» Data records
┌──

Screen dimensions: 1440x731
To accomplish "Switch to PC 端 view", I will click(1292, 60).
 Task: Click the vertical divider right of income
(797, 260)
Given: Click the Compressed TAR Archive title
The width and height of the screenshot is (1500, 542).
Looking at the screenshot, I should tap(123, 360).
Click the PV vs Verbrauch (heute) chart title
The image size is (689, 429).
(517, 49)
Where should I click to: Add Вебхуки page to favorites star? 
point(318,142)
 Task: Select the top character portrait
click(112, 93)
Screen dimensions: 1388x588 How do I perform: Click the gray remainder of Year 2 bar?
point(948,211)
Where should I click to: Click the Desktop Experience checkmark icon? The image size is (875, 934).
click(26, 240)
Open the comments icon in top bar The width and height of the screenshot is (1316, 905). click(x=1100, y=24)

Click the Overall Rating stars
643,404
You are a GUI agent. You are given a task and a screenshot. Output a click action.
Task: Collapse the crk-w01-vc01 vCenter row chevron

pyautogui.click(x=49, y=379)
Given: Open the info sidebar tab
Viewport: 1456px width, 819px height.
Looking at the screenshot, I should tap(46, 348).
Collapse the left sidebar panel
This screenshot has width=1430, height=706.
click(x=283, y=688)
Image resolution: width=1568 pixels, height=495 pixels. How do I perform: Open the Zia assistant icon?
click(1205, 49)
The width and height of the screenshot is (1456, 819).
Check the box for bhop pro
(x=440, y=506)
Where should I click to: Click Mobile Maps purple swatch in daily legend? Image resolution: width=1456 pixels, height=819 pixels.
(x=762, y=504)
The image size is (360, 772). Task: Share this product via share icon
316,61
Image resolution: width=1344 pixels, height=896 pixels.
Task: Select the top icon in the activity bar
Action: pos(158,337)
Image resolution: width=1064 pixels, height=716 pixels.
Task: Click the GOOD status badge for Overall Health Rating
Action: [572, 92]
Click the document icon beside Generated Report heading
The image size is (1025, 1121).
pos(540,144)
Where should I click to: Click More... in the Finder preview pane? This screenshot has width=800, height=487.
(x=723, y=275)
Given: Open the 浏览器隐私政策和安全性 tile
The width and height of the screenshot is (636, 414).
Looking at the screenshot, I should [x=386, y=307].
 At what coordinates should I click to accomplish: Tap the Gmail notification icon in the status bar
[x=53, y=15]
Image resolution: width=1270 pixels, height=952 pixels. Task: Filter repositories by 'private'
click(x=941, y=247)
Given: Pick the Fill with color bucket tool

└──

» Short task
Render the listing, from its first line up to and including the line with "click(112, 93)", as a Markdown table with the columns Row and Line, numbering each line and leaving out blank lines.

» Exercise result
| Row | Line |
|---|---|
| 1 | Screen dimensions: 1440x731 |
| 2 | To accomplish "Switch to PC 端 view", I will click(1292, 60). |
| 3 |  Task: Click the vertical divider right of income |
| 4 | (797, 260) |
| 5 | Given: Click the Compressed TAR Archive title |
| 6 | The width and height of the screenshot is (1500, 542). |
| 7 | Looking at the screenshot, I should tap(123, 360). |
| 8 | Click the PV vs Verbrauch (heute) chart title |
| 9 | The image size is (689, 429). |
| 10 | (517, 49) |
| 11 | Where should I click to: Add Вебхуки page to favorites star?  |
| 12 | point(318,142) |
| 13 |  Task: Select the top character portrait |
| 14 | click(112, 93) |